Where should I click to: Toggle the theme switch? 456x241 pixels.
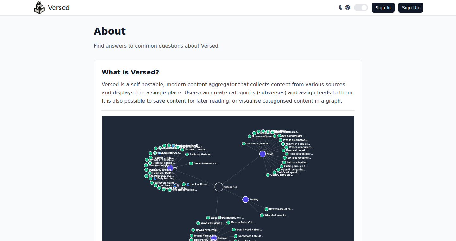click(x=361, y=8)
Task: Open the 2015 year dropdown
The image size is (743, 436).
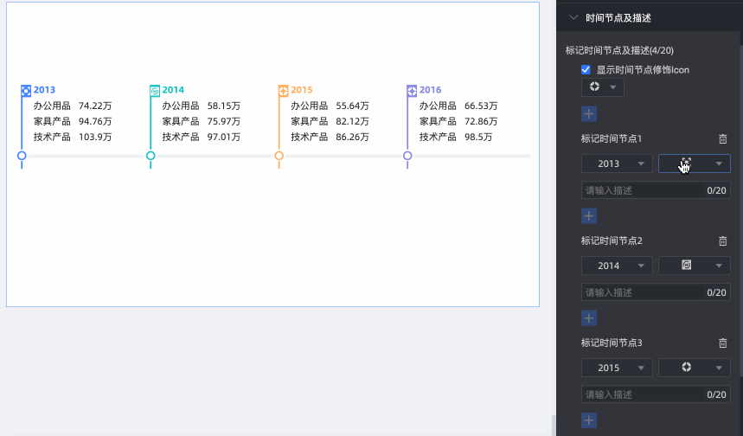Action: [x=617, y=368]
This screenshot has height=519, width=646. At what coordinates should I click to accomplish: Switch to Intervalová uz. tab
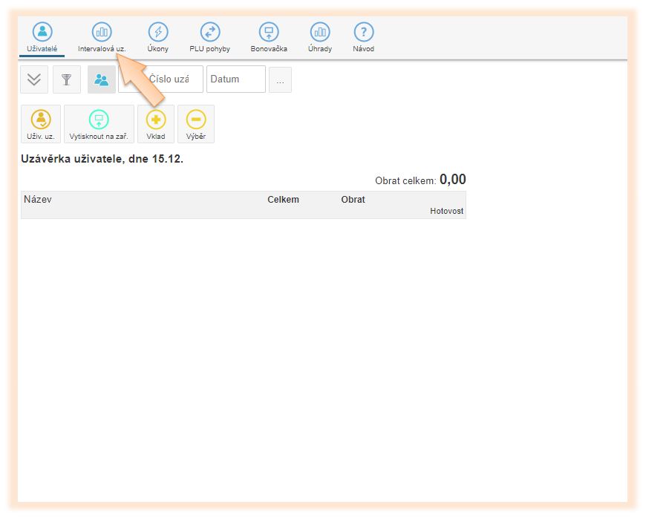click(102, 37)
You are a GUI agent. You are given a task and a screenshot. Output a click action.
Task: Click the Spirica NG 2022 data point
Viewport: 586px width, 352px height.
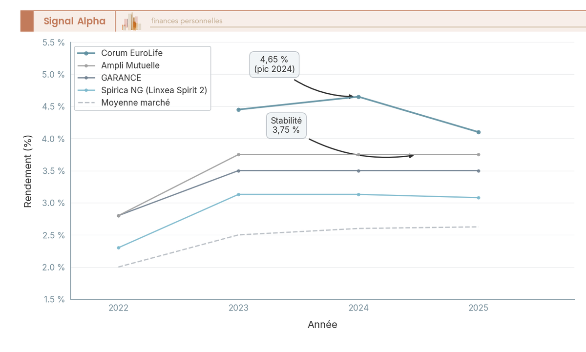[x=118, y=248]
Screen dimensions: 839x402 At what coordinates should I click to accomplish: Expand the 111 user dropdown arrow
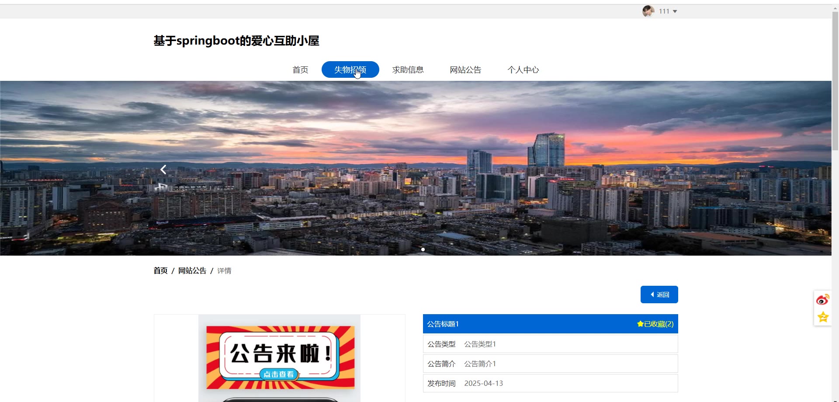[x=675, y=11]
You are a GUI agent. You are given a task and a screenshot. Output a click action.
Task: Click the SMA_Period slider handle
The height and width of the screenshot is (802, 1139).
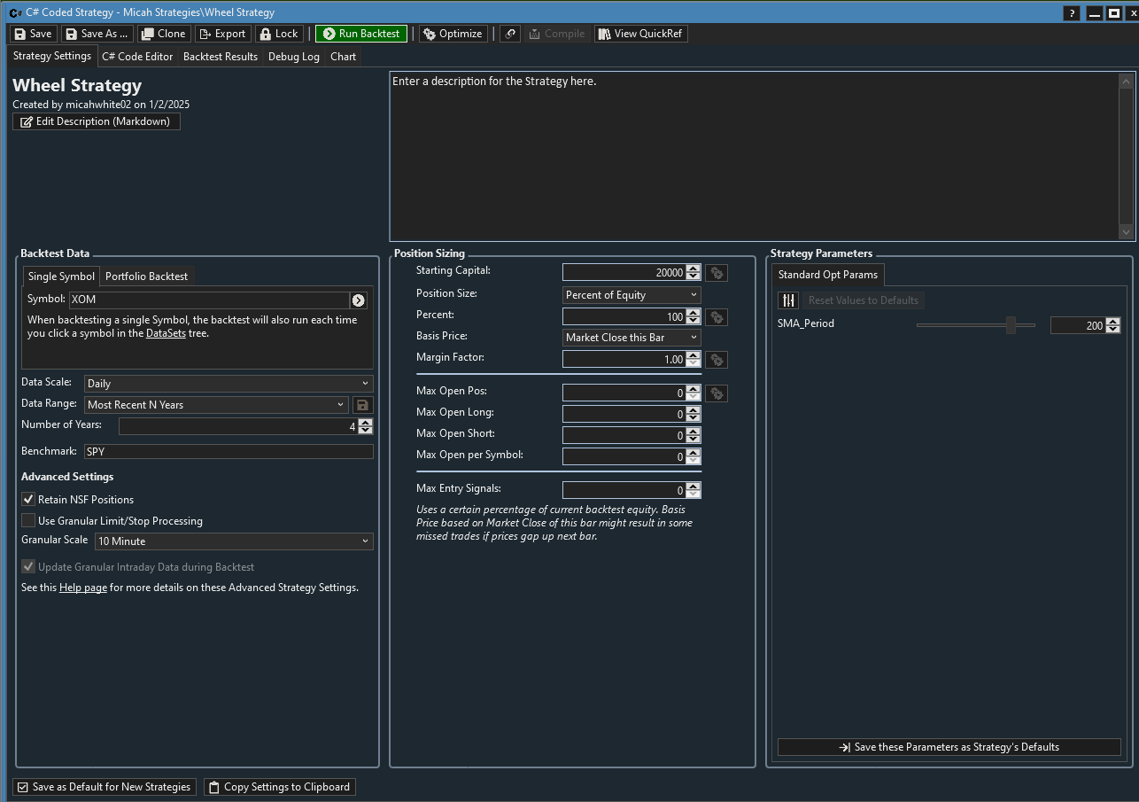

◆ **Exercise objective**
Rewrite all of the material with every "click action" changed to "tap action", keeping everything else the same. Leave the pictures out.

◆ **Response for this exercise**
Where should I click to: Toggle the theme switch? 456x241 pixels.
click(x=361, y=8)
Task: Open the 2015 year dropdown
The image size is (743, 436).
Action: [x=617, y=368]
This screenshot has height=519, width=646. At what coordinates should I click to accomplish: Switch to Intervalová uz. tab
click(102, 37)
You are a GUI agent. You are given a task and a screenshot. Output a tap action.
Task: Click the Spirica NG 2022 data point
Viewport: 586px width, 352px height.
[x=118, y=248]
Screen dimensions: 839x402 At what coordinates should I click to accomplish: Expand the 111 user dropdown arrow
[x=675, y=11]
You are a GUI agent. You are given a task and a screenshot. Output a tap action.
Task: Click the SMA_Period slider handle
The height and width of the screenshot is (802, 1139).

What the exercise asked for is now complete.